** Data for this exercise follows **

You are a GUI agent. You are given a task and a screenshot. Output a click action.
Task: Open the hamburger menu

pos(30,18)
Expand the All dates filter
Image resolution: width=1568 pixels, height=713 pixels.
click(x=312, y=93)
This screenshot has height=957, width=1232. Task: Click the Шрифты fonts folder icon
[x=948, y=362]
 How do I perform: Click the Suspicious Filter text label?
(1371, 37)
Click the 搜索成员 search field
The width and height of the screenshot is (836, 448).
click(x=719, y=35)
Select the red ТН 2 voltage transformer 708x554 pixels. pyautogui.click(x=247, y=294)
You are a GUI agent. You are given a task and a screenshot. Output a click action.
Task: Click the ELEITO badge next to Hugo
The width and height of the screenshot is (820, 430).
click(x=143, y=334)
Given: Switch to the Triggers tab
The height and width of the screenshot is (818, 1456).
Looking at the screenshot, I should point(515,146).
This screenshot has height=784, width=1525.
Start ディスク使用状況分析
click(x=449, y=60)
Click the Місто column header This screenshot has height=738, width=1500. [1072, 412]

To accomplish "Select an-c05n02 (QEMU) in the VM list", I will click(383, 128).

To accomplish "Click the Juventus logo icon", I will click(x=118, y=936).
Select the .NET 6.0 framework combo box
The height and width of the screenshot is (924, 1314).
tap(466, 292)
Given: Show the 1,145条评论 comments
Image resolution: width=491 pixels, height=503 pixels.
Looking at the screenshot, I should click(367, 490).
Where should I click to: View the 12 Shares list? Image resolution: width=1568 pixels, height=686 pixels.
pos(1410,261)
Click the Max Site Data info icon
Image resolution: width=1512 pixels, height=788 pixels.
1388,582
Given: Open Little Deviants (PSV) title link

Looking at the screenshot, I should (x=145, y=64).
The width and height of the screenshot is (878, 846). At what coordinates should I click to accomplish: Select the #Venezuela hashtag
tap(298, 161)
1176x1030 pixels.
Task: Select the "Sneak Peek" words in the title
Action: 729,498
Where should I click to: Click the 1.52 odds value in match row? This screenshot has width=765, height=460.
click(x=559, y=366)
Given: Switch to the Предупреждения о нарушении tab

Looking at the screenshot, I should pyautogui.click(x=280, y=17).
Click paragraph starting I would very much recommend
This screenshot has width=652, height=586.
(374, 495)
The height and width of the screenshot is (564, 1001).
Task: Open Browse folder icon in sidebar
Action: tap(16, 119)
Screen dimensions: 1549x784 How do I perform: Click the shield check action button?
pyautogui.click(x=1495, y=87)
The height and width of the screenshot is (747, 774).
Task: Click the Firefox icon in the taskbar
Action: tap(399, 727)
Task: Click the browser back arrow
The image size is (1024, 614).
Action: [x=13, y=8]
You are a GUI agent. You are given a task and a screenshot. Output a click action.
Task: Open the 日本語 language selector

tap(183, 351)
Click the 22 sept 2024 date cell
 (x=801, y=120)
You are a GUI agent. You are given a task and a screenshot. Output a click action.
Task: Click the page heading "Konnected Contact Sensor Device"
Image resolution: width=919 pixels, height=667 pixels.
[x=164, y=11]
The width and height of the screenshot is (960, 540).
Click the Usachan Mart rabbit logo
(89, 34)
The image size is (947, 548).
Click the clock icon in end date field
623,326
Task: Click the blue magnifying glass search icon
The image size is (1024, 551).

** End of Data for this exercise **

■ Task goal: What lines in the entries contain "will"? Report each one by copying it.

■ Task response:
To accomplish "Select an-c05n02 (QEMU) in the VM list", I will click(383, 128).
To accomplish "Click the Juventus logo icon", I will click(x=118, y=936).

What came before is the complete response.